[Stored records]
************
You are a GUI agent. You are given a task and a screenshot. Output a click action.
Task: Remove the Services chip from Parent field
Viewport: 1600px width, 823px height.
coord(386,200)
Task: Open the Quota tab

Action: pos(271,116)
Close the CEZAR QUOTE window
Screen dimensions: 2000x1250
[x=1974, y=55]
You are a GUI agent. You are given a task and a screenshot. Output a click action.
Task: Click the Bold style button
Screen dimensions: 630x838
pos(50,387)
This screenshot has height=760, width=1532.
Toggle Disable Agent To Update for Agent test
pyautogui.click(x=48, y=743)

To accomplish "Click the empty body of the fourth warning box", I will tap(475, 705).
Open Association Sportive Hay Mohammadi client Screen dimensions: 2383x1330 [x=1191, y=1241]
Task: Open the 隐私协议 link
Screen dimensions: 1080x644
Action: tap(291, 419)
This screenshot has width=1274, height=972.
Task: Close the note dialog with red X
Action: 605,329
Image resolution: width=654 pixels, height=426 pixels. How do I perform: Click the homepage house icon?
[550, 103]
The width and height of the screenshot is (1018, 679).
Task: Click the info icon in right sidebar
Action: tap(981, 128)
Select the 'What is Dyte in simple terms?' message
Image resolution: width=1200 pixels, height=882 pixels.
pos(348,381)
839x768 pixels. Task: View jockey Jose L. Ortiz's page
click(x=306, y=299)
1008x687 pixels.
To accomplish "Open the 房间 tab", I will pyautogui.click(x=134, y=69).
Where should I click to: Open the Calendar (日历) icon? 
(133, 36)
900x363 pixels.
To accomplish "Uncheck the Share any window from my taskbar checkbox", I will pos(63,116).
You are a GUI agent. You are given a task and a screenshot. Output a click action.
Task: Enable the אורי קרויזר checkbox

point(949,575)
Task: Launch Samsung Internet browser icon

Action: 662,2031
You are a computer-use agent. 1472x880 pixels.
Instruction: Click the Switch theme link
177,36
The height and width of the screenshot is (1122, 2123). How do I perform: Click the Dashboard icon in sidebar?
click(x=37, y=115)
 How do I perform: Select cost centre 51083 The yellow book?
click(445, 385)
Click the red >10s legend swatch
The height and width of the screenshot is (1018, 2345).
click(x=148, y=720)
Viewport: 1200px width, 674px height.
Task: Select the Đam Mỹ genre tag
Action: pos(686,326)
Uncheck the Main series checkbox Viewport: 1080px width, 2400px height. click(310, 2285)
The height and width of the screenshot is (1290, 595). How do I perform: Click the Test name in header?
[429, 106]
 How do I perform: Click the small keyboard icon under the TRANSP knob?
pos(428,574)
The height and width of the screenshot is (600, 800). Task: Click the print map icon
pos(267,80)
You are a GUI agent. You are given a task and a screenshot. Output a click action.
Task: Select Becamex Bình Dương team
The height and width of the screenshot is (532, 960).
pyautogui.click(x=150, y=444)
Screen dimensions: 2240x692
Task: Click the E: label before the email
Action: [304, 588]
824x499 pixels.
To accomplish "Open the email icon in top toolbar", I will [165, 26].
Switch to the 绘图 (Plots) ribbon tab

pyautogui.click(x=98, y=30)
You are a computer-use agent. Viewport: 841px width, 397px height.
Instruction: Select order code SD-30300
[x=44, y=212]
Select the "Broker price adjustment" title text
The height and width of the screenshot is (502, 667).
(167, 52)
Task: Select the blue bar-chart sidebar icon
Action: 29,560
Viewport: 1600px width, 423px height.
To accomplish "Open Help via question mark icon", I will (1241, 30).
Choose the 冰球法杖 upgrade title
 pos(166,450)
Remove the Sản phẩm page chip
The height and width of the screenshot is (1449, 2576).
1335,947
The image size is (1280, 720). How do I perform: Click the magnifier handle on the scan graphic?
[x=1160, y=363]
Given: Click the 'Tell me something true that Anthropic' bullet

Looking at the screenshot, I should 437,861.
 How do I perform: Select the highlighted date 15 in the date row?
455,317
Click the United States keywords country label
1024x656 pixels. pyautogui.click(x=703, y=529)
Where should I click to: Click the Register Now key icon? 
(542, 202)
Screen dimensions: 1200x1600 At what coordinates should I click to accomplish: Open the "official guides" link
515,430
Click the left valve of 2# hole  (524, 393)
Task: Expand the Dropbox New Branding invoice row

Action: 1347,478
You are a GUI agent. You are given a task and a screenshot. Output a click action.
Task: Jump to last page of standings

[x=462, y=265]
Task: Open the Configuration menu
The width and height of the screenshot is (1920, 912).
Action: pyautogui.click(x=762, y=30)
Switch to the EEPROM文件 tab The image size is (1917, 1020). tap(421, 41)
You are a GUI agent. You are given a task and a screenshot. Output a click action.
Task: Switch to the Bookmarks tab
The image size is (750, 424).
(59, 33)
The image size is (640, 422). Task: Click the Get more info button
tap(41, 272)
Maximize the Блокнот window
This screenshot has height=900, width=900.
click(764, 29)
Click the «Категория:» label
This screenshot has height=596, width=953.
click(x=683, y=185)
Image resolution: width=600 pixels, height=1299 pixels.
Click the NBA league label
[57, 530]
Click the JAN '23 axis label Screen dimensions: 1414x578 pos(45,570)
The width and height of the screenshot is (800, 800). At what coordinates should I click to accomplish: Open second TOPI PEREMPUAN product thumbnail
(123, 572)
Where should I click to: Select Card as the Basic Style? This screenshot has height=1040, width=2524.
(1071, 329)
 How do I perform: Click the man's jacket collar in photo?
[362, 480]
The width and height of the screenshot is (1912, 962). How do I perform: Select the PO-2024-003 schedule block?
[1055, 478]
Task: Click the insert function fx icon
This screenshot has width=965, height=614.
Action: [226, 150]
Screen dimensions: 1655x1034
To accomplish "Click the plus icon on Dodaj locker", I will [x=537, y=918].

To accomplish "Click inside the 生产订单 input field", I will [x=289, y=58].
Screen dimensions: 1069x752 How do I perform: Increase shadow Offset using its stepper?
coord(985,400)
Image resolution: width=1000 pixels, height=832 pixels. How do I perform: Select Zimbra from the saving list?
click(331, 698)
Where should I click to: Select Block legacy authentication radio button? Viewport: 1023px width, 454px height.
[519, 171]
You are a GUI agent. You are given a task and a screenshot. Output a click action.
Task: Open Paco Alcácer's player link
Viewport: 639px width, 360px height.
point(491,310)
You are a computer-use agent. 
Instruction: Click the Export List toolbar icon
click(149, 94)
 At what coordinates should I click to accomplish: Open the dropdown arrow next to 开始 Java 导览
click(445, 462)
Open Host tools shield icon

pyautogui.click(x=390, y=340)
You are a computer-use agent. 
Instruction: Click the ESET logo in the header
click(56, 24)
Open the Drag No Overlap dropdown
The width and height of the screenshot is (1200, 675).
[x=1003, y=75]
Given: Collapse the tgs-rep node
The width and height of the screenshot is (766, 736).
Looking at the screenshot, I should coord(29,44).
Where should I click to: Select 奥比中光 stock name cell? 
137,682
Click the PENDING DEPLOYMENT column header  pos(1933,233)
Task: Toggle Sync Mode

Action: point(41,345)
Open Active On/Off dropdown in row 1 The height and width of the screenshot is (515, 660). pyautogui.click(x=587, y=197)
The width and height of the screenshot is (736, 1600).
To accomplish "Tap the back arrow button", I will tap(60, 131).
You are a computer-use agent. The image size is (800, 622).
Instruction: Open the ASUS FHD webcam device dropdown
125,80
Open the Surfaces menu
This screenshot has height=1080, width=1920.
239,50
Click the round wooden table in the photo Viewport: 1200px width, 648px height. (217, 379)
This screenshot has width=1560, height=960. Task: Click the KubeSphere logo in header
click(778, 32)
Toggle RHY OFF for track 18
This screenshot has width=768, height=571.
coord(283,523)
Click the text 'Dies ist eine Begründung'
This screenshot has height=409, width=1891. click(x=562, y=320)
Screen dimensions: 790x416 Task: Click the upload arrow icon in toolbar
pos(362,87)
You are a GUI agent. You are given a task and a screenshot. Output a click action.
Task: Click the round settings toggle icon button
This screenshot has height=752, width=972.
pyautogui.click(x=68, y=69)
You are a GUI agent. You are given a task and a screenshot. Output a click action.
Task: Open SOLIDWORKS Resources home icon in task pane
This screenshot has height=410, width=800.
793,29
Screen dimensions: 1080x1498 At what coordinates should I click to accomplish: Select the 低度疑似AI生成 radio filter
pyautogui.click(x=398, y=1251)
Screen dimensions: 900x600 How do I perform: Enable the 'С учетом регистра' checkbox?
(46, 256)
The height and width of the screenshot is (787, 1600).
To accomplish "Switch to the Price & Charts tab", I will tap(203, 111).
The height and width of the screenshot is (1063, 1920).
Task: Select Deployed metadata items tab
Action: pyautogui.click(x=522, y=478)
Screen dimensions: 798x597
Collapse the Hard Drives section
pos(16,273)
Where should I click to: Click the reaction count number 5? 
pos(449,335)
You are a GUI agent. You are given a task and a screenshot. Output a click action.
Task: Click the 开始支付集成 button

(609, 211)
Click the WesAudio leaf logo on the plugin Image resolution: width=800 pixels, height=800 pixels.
************
■ **Task item**:
Reproduce every line above that contains the string "menu".

■ **Written response**:
Task: Open the Configuration menu
Open the Surfaces menu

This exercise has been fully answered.